This is incorrect. If you have no solenoid your electricity consumption is zero (but as was said, you waste CO2). If you do have a solenoid then you use no electricity when it is off, but you do use electricity when it is on (but you do not waste CO2). Therefore it is not win-win with a solenoid from an electricity+CO2 standpoint, but rather a tradeoff.

Cheers!


----------



## ghostsword (12 May 2010)

Today I got a scare on my tank, for the first time all my fish were on top gasping for air.

I setup the solenoid to stop CO2 at 2200 and start it again at 0530. It must have dosed too much CO2 into the tank, as at 0700 they were all gasping for air. 

I turned the air pump on and lit the lights, so that the CO2 drops during the day, and will check it again at night to see if I can get to a balance. 

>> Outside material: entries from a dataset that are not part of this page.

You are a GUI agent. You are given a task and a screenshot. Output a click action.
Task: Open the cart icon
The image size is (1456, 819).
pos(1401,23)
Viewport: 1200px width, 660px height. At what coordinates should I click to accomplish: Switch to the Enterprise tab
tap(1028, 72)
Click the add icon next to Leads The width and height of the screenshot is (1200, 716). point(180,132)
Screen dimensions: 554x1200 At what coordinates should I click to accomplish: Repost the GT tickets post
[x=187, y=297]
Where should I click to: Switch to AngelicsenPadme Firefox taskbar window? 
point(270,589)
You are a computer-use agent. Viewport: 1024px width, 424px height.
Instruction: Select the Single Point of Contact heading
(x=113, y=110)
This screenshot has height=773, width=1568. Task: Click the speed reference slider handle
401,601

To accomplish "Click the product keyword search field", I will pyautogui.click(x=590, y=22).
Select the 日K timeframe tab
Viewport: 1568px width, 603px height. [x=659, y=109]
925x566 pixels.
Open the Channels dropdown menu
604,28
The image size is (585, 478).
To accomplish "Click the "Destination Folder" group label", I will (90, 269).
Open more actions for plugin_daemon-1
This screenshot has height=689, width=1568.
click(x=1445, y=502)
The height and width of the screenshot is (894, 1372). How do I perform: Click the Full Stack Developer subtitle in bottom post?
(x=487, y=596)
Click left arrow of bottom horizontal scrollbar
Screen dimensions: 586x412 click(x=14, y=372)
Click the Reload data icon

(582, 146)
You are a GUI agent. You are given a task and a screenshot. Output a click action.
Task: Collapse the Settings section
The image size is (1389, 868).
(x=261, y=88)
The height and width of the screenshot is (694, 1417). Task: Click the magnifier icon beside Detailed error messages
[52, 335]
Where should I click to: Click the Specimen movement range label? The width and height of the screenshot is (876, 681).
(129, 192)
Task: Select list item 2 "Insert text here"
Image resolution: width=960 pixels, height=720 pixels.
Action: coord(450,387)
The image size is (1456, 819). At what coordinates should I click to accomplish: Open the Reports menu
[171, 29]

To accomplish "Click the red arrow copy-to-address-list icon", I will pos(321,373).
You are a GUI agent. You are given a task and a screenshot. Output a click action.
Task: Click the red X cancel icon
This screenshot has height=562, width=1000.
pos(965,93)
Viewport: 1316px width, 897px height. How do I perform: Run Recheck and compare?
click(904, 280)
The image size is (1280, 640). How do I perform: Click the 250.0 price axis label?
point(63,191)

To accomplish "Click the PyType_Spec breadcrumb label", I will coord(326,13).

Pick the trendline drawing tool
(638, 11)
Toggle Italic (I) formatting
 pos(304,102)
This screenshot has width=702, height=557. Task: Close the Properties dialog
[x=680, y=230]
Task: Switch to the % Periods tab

Some fish I do not mind loosing, such as as the platies, but I really like my dwarf neons. Should be ok, but I was not expecting it with the solenoid. I was expecting some sort of lack of CO2, as it was stopped at night, not this.


----------



## Mark Evans (12 May 2010)

ghostsword said:
			
		

> Some fish I do not mind loosing, such as as the platies



you should be concerned for all fish my friend.


----------



## ghostsword (12 May 2010)

saintly said:
			
		

> ghostsword said:
> 
> 
> 
> ...



I should, I know I should ..  and I do not want to cause them suffering, but there are some that are my favourites..


----------



## Ajm200 (13 May 2010)

I hope the fish are ok.  A quick water change helps in that situation.  Maybe you can turn the co2 off a bit earlier to give the fish a break.  I may be wrong but the plants shouldn't need the co2 on for that long.  Turning it off a bit earlier an hour or two before the end of the photoperiod will allow the plants to use up some of the excess making it easier for your fish to cope when the lights go out and the plants  start using oxygen and releasing co2.

I now have the co2 on several hours before the lights go on and turn it off 3 hours before lights out.  Still got a shock a couple of weeks ago when I tried to add new fish hours after the co2 stopped and nearly lost them as the co2 levels were still too high for them.


----------



## ghostsword (13 May 2010)

Thanks,

All the fish are ok, and there were no losses. 

I will turn off the CO2 two hours before end of photo period, at 2000, and then allow CO2 to start again at 7am, an hour after air pump gets turned off. 

The air pump starts at 0000 and turns off at 0600, so that gives the fish a break.

The tank is not big, so the onus is on me to sort it out. 

It was working perfectly when I had the CO2 24/7 and the air pump only at night, so it is odd that problems started when I added the solenoid.


----------